BAE will sich trennen
EADS hat Geld für Airbus-Kauf beiseite gelegt

Zum Wochenanfang hatte BAE Systems noch dementiert, seinen Minderheitsanteil am europäischen Flugzeughersteller Airbus verkaufen zu wollen. Zum Wochenende machte der britische Rüstungskonzern das geplante Geschäft dann doch offiziell. Bevorzugter Käufer ist Airbus-Haupteigner EADS. Der Luft- und Raumfahrtkonzern hat bereits vorgesorgt.

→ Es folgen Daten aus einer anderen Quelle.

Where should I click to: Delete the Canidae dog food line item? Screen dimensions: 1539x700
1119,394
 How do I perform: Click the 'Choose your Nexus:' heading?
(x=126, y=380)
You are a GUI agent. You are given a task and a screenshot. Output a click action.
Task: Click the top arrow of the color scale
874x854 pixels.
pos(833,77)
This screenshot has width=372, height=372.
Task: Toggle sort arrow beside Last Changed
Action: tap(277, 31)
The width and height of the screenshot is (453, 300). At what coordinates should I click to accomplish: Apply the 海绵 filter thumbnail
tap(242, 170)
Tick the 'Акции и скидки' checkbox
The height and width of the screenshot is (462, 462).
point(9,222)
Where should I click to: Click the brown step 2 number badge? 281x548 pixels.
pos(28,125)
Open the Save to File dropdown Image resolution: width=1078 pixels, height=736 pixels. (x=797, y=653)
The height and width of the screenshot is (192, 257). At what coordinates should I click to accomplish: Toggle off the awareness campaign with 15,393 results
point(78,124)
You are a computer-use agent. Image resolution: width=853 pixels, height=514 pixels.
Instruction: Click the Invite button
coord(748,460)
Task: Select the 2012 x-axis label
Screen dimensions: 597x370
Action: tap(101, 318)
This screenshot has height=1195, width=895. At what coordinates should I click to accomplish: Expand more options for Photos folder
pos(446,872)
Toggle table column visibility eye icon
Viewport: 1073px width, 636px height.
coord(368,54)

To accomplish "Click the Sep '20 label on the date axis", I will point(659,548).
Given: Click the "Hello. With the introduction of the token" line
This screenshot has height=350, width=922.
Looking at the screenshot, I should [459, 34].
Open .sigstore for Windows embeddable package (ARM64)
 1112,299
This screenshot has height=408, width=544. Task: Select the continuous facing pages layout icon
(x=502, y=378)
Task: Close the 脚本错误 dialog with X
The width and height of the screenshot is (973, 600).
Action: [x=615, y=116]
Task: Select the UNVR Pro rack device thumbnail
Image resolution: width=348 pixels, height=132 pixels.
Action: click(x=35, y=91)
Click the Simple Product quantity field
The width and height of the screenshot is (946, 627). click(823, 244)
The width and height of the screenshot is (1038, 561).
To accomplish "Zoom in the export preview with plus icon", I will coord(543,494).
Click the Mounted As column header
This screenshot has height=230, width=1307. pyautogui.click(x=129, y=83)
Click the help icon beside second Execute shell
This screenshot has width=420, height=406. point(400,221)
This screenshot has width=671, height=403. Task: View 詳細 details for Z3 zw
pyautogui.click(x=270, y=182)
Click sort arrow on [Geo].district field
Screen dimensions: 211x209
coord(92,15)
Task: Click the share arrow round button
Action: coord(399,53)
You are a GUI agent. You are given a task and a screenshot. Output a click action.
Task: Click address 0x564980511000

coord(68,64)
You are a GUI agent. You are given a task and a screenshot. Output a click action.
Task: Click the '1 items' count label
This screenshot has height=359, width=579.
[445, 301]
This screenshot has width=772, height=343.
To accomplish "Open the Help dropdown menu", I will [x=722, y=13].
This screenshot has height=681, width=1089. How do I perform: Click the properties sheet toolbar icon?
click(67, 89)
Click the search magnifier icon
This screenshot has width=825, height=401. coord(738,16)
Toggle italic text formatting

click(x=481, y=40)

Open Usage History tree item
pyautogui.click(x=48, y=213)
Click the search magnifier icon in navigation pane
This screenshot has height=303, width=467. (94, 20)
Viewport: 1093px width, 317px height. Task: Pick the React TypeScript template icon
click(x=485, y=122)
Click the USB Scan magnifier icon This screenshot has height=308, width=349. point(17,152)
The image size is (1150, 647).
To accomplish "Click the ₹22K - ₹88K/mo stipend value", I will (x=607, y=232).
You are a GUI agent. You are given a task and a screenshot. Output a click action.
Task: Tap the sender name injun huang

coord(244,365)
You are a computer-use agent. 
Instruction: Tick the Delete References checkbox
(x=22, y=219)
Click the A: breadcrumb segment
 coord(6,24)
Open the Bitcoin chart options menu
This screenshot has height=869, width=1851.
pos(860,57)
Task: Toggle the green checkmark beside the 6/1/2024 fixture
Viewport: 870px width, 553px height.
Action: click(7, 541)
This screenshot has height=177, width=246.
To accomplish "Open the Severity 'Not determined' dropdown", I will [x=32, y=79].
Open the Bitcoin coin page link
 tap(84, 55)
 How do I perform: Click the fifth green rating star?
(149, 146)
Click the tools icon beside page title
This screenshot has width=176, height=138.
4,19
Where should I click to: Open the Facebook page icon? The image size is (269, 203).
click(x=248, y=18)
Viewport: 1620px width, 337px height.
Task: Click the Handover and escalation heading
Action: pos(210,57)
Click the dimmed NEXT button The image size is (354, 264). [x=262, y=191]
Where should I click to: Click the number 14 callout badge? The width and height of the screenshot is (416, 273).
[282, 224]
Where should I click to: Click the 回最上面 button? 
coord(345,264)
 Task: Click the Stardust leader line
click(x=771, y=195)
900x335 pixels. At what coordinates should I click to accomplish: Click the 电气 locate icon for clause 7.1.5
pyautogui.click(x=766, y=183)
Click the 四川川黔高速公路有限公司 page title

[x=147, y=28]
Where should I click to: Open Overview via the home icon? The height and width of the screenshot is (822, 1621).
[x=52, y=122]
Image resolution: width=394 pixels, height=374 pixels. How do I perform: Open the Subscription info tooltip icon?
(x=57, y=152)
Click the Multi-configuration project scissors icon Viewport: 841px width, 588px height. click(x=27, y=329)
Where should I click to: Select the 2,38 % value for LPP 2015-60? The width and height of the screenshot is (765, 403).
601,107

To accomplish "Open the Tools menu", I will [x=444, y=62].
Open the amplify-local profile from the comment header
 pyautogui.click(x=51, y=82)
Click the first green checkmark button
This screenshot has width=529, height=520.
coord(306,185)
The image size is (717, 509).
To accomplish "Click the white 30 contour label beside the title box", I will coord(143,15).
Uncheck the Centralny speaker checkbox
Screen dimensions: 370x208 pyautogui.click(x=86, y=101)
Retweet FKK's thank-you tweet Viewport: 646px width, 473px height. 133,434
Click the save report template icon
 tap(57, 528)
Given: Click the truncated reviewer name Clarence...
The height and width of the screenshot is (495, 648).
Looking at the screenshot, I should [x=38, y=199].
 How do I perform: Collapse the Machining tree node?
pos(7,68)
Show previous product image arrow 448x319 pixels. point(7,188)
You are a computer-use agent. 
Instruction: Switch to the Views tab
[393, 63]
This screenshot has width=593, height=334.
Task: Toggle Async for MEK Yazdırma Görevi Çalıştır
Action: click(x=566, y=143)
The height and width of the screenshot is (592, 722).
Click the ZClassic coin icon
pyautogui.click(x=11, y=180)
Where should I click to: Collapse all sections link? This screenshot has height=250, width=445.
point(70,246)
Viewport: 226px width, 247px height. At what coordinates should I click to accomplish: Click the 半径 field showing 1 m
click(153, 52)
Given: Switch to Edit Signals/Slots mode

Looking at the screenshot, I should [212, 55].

HB LONDON. „Die Gespräche darüber befinden sich in einem frühen Stadium. Weitere Mitteilungen wird es geben, wenn es angemessen ist“, teilte BAE am Freitag mit. Der BAE-Anteil solle für mehr als 3 Mrd. Pfund (rund 4,3 Mrd. Euro) veräußert werden, hatte die BBC bereits am Donnerstagabend auf ihrer Website berichtet. Sie berief sich dabei auf nicht näher beschriebene Kreise. Mit den Einnahmen aus dem Verkauf wolle BAE das Rüstungsgeschäft in den USA ausbauen. Eine BAE-Sprecherin wollte zunächst keine Stellung nehmen, bestätigte am Freitagmorgen jedoch Verkaufsgespräche.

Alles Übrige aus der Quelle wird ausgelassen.